Challenge Rating is supposed to be a convenient value, which serves as a function of level. Specifically, where level would indicate that something is an equal challenge to anything else of the same level (i.e. it's estimated to cost you 100% of your resources, so there's a 50% chance of either side winning), Challenge Rating indicates that something is X% less powerful than something of the same level, such that a party of that level would spend an average of 25% of its resources before securing victory.

Granted, it does lend itself quite readily toward use in Encounter Guidelines. If you want to pose a challenge that will cost the party 25% of its resources, then you should be able to throw them against an encounter with CR equal to their level, but there's no suggestion that it should be the case. It just avoids the confusion between over-use of the term "level" where a level 8 monster is designed to be X% weaker than a level 8 PC.
 

Balesir

Adventurer
Challenge Rating is supposed to be a convenient value, which serves as a function of level. Specifically, where level would indicate that something is an equal challenge to anything else of the same level (i.e. it's estimated to cost you 100% of your resources, so there's a 50% chance of either side winning), Challenge Rating indicates that something is X% less powerful than something of the same level, such that a party of that level would spend an average of 25% of its resources before securing victory.
In other words, it means exactly the same as an at-level, standard monster in 4E (the "same level NPC" would be an elite). The only substantive difference I see is that 4E levels actually bear some resemblance to an accurate gauge of the monster's capability.

Granted, it does lend itself quite readily toward use in Encounter Guidelines.

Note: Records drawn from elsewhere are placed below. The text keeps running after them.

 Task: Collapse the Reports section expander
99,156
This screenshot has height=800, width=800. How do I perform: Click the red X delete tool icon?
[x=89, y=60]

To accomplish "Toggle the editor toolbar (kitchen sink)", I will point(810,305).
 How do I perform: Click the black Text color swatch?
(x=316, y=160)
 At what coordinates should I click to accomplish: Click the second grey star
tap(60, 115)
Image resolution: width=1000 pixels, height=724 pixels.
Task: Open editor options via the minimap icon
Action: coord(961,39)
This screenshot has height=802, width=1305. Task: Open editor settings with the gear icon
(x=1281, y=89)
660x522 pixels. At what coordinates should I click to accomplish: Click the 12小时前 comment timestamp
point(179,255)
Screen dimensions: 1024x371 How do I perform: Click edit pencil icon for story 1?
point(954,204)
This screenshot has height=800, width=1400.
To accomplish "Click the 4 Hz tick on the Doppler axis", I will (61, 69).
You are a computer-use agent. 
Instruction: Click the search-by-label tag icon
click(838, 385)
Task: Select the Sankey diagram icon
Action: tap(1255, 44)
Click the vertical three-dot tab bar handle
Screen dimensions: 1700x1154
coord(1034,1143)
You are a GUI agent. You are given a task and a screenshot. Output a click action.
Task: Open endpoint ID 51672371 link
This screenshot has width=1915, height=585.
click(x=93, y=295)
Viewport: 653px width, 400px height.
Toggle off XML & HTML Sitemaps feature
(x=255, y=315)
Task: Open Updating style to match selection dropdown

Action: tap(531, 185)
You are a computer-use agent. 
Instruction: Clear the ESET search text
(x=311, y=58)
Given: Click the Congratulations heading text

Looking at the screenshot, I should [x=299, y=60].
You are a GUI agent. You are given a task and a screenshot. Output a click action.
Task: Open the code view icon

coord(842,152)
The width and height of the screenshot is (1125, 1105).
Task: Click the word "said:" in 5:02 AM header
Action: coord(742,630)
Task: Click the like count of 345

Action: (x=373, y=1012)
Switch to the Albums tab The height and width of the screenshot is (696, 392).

If you want to pose a challenge that will cost the party 25% of its resources, then you should be able to throw them against an encounter with CR equal to their level, but there's no suggestion that it should be the case. It just avoids the confusion between over-use of the term "level" where a level 8 monster is designed to be X% weaker than a level 8 PC.
Excuse me? May I refer you to table 3-2 in the 3.5e DMG (pp.49)? I quote from the paragraph immediately above the table:
3.5e DMG said:
Table 3-2: Encounter Difficulty shows (in percentage terms) how many encounters of a certain difficulty an adventure should have.
(Emphasis mine).

It seems to me that 3.5e had almost exactly the same manner of "Encounter Guidelines" as 4E, and I assume you are referring to 3.x here, since they are the only editions (to my knowledge) that use CR. The 3.x "guidelines" were, of course, every bit as possible to discard or ignore as the 4E ones are - but they are not really any more possible to disregard.